**DATASET EXTRACT:**
↓↓↓

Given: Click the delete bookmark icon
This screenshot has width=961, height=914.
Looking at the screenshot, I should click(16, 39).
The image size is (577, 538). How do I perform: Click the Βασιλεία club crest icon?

↑↑↑
↓↓↓

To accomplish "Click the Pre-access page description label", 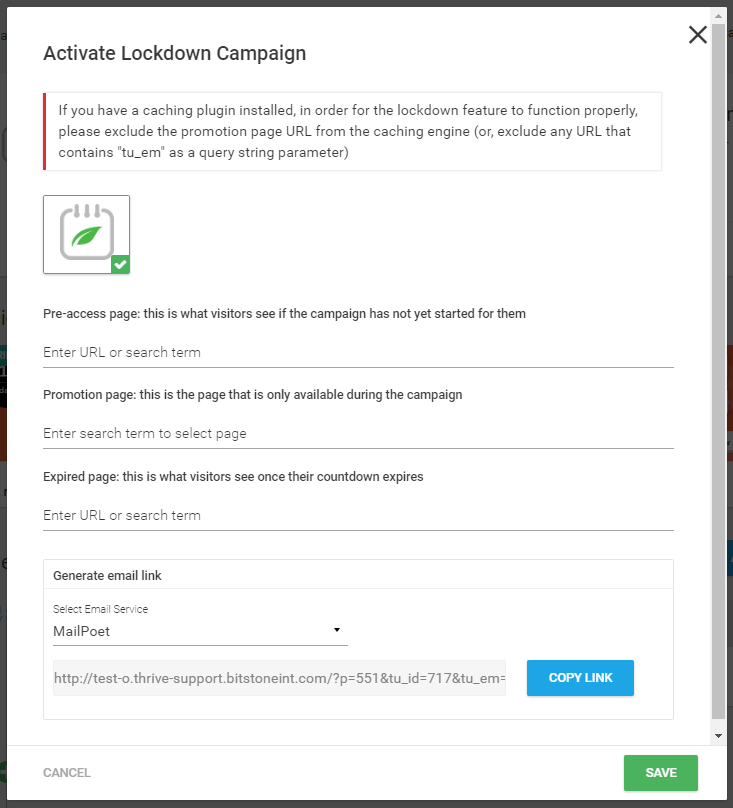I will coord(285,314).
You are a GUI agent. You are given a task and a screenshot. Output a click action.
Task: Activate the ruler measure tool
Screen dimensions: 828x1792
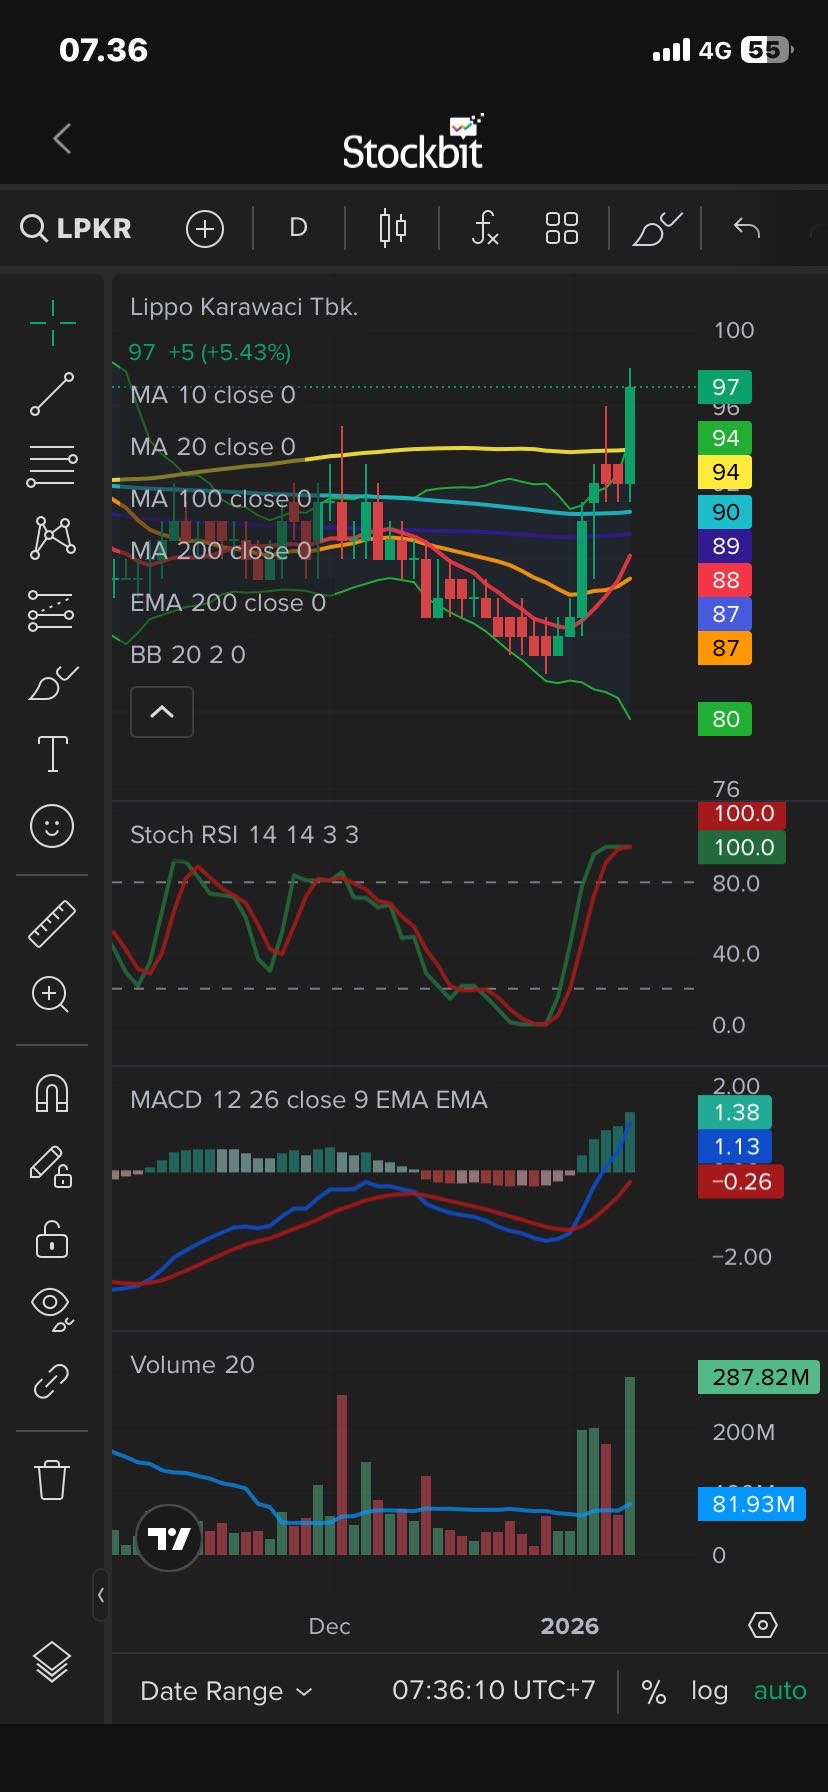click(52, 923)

↑↑↑

**TASK STATEMENT:** Pull together all lines from the data that mention the word "icon".

**SOLVED PROBLEM:**
Given: Click the delete bookmark icon
The image size is (577, 538). How do I perform: Click the Βασιλεία club crest icon?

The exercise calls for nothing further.